Run the following cell to configure our "classroom."

In [0]:
%run ./Includes/Classroom-Setup

In [0]:
# Mount "/mnt/training" again using "%run "./Includes/Dataset-Mounts-New"" if it is failed in "./Includes/Classroom-Setup"
try:
    files = dbutils.fs.ls("/mnt/training")
except:
    dbutils.fs.unmount('/mnt/training/')


/mnt/training/ has been unmounted.


In [0]:
%run "./Includes/Dataset-Mounts-New"

In [0]:
%run ./Includes/Delta-Optimization-Setup

Datasets are mounted


In [0]:
spark.sql("""
    DROP TABLE IF EXISTS iot_data
  """)
spark.sql("""
    CREATE TABLE iot_data
    USING DELTA
    LOCATION '{}/delta/iot-events/'
  """.format(userhome))

DataFrame[]

Set up relevant paths.

In [0]:
iotPath = userhome + "/delta/iot-events/"

## SMALL FILE PROBLEM

Historical and new data is often written in very small files and directories.

This data may be spread across a data center or even across the world (that is, not co-located).

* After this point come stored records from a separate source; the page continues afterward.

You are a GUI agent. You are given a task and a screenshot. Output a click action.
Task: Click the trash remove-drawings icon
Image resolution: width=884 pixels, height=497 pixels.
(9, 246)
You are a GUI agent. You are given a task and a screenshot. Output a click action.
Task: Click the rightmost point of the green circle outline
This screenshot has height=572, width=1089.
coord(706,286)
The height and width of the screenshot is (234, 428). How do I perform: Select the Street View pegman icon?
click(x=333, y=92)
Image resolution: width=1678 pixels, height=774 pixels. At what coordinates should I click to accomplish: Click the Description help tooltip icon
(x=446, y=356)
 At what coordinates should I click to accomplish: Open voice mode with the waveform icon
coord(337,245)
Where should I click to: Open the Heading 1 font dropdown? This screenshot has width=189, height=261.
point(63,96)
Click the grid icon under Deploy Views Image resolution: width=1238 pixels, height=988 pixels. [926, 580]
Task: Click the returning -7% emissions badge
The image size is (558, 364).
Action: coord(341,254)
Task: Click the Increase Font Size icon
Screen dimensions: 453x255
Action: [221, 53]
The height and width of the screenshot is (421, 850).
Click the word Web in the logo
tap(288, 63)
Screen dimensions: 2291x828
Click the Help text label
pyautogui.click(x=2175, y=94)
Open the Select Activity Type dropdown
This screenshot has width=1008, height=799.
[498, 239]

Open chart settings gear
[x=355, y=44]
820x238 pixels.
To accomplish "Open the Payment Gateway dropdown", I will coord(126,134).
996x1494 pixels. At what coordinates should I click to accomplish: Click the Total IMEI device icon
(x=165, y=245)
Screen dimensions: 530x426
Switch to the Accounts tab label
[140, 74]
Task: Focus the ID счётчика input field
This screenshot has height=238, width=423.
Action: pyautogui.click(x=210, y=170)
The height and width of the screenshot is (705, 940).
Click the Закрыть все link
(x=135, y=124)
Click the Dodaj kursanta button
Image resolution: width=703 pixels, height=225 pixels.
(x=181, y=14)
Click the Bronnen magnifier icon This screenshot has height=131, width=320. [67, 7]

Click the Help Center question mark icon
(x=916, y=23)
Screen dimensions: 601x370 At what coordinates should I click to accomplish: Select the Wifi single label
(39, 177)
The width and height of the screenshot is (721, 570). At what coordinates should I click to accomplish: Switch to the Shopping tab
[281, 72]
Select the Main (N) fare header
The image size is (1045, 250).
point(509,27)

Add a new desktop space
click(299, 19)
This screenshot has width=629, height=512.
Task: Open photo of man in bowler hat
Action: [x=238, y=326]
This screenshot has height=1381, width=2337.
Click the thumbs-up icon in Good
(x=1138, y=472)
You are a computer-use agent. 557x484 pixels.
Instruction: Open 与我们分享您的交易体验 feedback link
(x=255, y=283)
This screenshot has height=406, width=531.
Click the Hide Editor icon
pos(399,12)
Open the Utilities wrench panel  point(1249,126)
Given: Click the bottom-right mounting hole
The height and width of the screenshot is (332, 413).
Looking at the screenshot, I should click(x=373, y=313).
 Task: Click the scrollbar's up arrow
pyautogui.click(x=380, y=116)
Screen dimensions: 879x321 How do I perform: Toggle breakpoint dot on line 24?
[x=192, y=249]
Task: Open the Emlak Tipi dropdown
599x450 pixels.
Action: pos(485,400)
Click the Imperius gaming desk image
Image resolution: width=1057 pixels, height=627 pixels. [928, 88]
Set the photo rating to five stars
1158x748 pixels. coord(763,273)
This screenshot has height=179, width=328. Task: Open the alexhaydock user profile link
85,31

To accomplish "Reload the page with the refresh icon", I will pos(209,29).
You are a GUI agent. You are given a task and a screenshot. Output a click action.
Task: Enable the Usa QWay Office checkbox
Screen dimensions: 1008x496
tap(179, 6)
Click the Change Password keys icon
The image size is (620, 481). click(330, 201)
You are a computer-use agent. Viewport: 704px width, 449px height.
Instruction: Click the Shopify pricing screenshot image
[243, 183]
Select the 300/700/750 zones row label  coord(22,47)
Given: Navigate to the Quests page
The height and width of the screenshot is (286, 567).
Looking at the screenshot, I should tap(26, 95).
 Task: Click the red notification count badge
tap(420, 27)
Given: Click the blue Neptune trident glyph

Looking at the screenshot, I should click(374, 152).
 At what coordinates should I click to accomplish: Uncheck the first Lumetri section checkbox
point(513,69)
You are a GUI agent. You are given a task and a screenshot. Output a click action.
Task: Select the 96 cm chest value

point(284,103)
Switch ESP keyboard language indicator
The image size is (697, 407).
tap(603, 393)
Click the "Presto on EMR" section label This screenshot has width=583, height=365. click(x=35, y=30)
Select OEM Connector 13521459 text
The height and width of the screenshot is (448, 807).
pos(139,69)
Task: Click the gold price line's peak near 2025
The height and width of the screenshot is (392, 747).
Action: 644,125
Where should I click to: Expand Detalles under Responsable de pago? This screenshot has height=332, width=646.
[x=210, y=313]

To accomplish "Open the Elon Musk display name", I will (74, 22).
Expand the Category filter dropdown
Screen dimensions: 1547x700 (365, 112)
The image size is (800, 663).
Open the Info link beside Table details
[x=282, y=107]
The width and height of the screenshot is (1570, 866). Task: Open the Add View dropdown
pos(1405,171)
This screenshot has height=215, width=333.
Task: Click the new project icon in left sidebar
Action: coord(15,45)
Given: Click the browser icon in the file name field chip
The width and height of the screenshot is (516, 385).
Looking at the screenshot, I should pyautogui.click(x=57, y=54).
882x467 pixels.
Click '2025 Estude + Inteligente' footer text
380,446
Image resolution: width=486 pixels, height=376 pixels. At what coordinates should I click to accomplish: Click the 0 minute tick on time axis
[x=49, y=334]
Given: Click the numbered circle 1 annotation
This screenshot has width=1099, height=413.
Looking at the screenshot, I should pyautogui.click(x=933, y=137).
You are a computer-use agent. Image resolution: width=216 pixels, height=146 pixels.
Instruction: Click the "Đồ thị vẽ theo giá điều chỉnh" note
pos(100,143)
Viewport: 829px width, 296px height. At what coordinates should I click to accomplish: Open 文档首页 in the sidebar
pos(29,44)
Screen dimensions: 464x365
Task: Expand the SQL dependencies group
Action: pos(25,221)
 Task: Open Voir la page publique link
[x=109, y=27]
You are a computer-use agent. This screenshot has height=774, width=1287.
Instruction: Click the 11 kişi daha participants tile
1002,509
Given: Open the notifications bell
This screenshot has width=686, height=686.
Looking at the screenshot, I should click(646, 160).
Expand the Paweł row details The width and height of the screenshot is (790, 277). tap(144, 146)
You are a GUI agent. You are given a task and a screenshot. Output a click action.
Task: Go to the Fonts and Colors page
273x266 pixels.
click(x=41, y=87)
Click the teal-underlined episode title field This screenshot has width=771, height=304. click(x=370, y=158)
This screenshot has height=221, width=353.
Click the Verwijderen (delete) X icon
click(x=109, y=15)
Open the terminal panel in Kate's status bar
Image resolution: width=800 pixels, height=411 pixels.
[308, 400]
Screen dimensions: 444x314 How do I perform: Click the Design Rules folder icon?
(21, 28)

The result is that a query on this data may be very slow due to
* network latency
* volume of file metatadata

The solution is to compact many small files into one larger file.
Delta Lake has a mechanism for compacting small files.

-sandbox
### OPTIMIZE
Delta Lake supports the `OPTIMIZE` operation, which performs file compaction.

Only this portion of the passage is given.